Último poste da série > 15 de novembro de 2012 > Guiné 63/74 - P10675: In memoriam (133): Na morte do 1º. Sargento da Marinha, Augusto Lenine Gonçalves de Abreu, meu primo, meu irmão, meu camarada, que fez uma comissão na Guiné, na LFG Orion, 1966/68 (António Graça de Abreu)


Guiné 63/74 - P10684: O nosso blogue como fonte de informação e conhecimento (11): Tese de doutoramento em ciências militares, "O Comando Holístico da Guerra: Wellington, Spínola e Petraeus" (Nuno Lemos Pires, ten cor e prof da Academia Militar)




Página de rosto do sítio Linhas de Wellington, um filme português (2012, 135 '), um épico, com um cartaz de luxo, em exibição nos cinemas, e que o nosso blogue recomenda.... Produção de Paulo Branco; realização de Valeria Sarmiento; argumento de Carlos Saboga; atores/atrizes: Adriano Luz,  Carloto Cotta,  Chiara Mastroianni, John Malkovich, Marcello Urgeghe, Marisa Paredes, Mathieu Amalric,  Melvil Poupaud, Michel Piccoli, Nuno Lopes, Soraia Chaves, Victória Guerra, Vincent Perez (*)


1. Duas mensagem do nosso leitor (e oficial do exército) Nuno Lemos Pires, que de resto nos autoriza a publicar, "com todo o gosto, honra e prazer" [. foto à esquerda, reproduzida coma  devida vénia da Revista Militar, 2006]

(i) De: Nuno Lemos Pires:

Data: 30 de Agosto de 2012 15:05

Assunto: Diário da Guiné


Exmª Sr. Luís Graça

Perdoe-me mandar-lhe este mail para si mas penso que o poderá reencaminhar para o Dr. Beja Santos (de quem não tenho o contacto).

## Tarefas a realizar:
A - Responda às perguntas abaixo com base no texto de origem.
(i) Quem é indicado como responsável pela produção do filme Linhas de Wellington?
(ii) Qual é o assunto da mensagem enviada por Nuno Lemos Pires?
(iii) Para quem Nuno Lemos Pires pede que a mensagem seja reencaminhada?
B - Substitua "mail" por "correio eletrónico" no trecho do texto de origem que vai de "(i) De: Nuno" até "tenho o contacto).", inclusive, e transcreva esse trecho com a alteração.

## Material fornecido:
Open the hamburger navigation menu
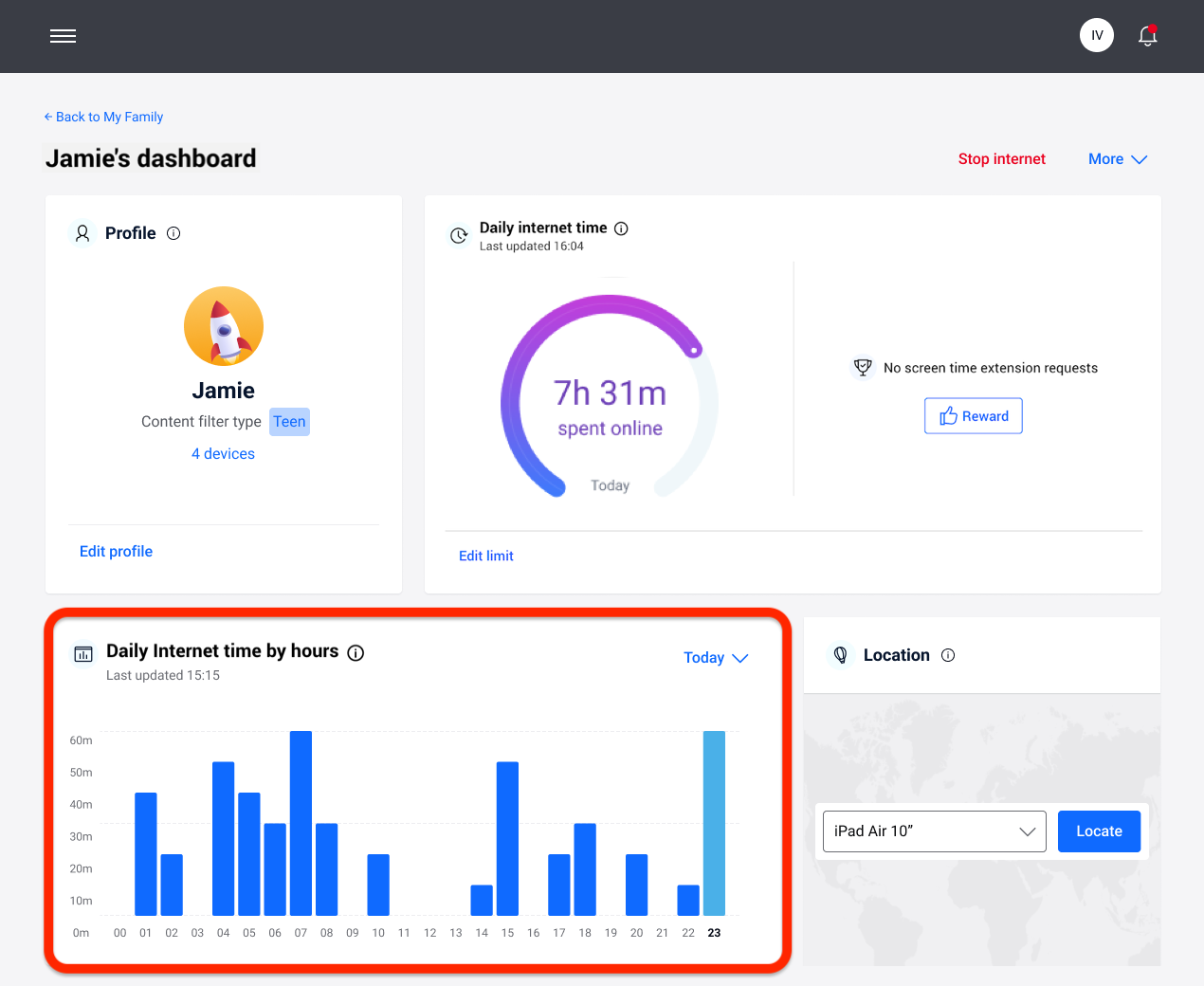Image resolution: width=1204 pixels, height=986 pixels. tap(63, 35)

## Respostas corretas:
A -
(i) Paulo Branco.
(ii) Diário da Guiné.
(iii) Para o Dr. Beja Santos.

B -
(i) De: Nuno Lemos Pires:

Data: 30 de Agosto de 2012 15:05

Assunto: Diário da Guiné


Exmª Sr. Luís Graça

Perdoe-me mandar-lhe este correio eletrónico para si mas penso que o poderá reencaminhar para o Dr. Beja Santos (de quem não tenho o contacto).